┌──
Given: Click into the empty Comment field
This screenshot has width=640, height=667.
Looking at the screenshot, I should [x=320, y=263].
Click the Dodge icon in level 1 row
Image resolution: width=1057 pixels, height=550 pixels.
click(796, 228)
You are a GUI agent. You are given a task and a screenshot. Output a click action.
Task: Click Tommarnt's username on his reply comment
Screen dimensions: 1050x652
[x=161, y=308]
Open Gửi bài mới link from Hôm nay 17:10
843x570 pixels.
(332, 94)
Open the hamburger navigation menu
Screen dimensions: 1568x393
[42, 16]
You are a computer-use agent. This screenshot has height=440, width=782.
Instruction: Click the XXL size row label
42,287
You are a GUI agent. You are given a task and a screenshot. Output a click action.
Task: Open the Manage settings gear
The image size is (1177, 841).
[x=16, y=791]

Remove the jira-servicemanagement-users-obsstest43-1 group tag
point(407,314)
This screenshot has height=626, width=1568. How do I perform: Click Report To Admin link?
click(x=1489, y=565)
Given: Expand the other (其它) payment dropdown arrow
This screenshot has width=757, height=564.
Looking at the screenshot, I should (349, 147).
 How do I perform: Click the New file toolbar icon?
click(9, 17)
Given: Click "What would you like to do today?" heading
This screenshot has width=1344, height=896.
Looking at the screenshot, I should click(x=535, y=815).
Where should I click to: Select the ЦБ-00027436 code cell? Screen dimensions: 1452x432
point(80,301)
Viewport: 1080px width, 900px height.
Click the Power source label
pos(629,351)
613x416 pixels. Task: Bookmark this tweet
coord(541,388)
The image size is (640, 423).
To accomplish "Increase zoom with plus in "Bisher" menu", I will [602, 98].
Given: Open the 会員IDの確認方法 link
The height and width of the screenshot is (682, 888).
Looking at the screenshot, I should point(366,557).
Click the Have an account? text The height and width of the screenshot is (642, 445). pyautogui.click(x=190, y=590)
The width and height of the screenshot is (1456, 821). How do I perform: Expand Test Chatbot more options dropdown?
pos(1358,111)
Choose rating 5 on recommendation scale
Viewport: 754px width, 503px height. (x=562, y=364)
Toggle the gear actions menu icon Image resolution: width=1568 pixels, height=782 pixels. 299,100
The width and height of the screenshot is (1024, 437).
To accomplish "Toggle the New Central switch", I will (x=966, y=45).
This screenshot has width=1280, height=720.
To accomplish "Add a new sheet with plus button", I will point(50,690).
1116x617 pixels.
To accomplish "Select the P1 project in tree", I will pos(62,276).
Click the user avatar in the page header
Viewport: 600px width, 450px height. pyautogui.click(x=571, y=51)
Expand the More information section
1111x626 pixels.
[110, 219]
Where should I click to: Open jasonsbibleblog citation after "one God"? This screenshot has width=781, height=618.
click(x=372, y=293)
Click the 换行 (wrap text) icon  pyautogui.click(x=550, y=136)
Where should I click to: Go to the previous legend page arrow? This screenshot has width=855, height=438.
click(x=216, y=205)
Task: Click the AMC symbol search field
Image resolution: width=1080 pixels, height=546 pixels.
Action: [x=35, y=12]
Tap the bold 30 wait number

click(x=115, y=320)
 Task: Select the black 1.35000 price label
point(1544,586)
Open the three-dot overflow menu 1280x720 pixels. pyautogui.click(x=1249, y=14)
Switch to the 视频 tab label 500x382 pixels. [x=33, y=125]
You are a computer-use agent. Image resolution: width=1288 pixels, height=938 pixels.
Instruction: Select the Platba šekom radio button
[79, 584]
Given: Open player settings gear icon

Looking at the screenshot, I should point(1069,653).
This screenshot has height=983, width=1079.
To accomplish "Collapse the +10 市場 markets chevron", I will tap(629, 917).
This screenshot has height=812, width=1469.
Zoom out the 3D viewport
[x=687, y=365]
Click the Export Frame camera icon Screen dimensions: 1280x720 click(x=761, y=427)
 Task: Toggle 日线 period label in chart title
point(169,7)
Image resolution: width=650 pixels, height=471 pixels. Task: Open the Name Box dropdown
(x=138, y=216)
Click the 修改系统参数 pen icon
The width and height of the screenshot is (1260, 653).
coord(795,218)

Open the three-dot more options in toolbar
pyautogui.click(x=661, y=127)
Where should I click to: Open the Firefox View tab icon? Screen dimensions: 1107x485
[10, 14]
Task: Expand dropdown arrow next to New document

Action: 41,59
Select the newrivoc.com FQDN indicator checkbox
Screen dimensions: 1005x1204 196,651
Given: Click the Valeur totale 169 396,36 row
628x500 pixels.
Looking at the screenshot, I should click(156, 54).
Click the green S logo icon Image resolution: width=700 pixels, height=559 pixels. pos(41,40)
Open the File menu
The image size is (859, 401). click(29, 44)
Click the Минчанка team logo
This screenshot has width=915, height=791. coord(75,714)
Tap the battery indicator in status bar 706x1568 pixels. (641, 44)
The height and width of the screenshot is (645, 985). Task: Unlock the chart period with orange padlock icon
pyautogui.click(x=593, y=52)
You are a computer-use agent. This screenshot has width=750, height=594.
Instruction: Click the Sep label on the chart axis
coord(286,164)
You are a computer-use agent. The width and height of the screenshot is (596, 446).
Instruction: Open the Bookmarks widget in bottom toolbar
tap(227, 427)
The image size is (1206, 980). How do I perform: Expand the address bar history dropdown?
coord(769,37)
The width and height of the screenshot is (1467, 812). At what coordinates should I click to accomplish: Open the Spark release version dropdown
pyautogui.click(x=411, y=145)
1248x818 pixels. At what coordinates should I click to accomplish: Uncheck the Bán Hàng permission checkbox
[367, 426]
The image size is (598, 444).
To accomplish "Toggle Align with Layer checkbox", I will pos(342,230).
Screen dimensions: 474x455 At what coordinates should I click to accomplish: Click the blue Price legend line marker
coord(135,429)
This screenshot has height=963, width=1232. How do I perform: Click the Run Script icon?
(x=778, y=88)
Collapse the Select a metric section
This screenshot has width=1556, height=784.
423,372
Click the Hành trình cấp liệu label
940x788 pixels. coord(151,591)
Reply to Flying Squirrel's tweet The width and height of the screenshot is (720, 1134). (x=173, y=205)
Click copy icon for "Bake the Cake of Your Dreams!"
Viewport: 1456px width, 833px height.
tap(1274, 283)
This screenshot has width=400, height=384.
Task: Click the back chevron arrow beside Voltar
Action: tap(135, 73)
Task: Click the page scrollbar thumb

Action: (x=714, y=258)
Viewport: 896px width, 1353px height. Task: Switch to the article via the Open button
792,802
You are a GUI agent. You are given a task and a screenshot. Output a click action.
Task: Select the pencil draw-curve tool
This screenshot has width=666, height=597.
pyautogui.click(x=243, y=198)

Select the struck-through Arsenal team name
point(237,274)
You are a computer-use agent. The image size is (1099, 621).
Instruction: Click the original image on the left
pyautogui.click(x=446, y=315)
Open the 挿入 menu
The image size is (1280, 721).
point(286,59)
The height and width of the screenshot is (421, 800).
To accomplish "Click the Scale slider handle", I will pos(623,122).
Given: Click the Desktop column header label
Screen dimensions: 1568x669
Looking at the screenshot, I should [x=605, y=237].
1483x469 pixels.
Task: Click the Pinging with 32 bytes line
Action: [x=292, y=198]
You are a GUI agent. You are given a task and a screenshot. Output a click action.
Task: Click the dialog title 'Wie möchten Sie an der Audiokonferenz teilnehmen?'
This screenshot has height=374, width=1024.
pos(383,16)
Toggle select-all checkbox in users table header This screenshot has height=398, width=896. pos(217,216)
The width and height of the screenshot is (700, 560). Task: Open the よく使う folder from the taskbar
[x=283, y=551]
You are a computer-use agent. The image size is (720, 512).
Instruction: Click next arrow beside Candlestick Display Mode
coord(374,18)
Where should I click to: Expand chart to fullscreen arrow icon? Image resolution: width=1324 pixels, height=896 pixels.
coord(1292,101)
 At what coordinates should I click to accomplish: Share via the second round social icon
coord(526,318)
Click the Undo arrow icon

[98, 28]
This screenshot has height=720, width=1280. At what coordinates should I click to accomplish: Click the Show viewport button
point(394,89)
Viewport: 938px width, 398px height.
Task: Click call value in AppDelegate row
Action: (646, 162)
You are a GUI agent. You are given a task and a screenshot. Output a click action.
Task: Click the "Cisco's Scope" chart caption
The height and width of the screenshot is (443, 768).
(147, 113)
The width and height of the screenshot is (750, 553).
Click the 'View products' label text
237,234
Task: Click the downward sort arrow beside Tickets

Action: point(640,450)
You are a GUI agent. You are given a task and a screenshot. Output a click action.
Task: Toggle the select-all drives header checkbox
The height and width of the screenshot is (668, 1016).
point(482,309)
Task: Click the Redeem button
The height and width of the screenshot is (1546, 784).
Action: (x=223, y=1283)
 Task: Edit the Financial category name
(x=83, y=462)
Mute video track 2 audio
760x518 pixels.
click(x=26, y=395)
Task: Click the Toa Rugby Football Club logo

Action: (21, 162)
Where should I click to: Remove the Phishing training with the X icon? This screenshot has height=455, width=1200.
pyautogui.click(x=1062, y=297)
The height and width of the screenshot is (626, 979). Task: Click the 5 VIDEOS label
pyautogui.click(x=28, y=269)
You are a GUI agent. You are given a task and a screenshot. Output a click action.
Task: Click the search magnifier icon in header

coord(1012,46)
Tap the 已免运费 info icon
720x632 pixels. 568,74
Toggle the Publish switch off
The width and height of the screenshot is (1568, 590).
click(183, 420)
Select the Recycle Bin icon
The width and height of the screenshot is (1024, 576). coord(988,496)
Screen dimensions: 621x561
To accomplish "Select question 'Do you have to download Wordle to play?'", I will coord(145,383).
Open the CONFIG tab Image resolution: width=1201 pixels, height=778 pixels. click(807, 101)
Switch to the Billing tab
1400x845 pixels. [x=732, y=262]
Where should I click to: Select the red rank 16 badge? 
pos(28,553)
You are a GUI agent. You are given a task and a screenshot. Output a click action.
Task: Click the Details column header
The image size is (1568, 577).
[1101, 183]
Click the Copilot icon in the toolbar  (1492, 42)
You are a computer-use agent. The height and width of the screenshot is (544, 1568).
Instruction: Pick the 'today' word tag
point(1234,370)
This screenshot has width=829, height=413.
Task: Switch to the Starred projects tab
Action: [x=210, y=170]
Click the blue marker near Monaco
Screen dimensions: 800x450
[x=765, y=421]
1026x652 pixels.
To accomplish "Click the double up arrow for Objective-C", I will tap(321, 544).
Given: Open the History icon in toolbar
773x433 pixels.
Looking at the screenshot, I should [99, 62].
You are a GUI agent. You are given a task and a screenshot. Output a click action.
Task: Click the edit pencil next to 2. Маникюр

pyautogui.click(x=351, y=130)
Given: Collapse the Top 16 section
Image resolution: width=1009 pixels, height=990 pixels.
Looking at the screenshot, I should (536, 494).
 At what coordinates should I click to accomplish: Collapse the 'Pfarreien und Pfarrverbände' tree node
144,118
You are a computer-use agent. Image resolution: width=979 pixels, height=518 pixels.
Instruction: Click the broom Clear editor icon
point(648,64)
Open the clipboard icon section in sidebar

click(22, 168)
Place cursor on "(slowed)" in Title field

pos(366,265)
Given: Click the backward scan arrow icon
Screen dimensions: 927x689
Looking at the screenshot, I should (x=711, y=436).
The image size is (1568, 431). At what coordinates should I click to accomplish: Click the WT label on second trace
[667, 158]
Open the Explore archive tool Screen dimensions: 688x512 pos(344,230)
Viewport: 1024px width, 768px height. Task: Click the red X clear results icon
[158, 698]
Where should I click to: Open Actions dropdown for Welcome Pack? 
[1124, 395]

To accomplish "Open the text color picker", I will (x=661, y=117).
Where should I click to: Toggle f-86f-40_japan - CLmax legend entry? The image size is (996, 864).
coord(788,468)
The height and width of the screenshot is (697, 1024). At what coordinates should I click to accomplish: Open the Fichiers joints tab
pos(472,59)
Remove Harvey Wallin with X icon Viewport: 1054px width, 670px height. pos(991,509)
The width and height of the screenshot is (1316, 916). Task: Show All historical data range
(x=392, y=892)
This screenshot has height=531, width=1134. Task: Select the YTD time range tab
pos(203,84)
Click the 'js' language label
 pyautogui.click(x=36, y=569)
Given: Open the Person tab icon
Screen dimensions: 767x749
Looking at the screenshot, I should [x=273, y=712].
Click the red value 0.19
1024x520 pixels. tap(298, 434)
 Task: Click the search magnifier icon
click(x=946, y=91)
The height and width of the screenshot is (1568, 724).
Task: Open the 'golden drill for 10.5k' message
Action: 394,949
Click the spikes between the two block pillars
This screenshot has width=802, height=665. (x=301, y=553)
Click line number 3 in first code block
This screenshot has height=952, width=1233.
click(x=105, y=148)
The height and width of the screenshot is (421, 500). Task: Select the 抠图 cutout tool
└──
AIM OF THE TASK — Copy each line of the data that contains the word "plus", leaving the other lines out.

TASK SOLUTION —
To accomplish "Increase zoom with plus in "Bisher" menu", I will [602, 98].
To accomplish "Add a new sheet with plus button", I will point(50,690).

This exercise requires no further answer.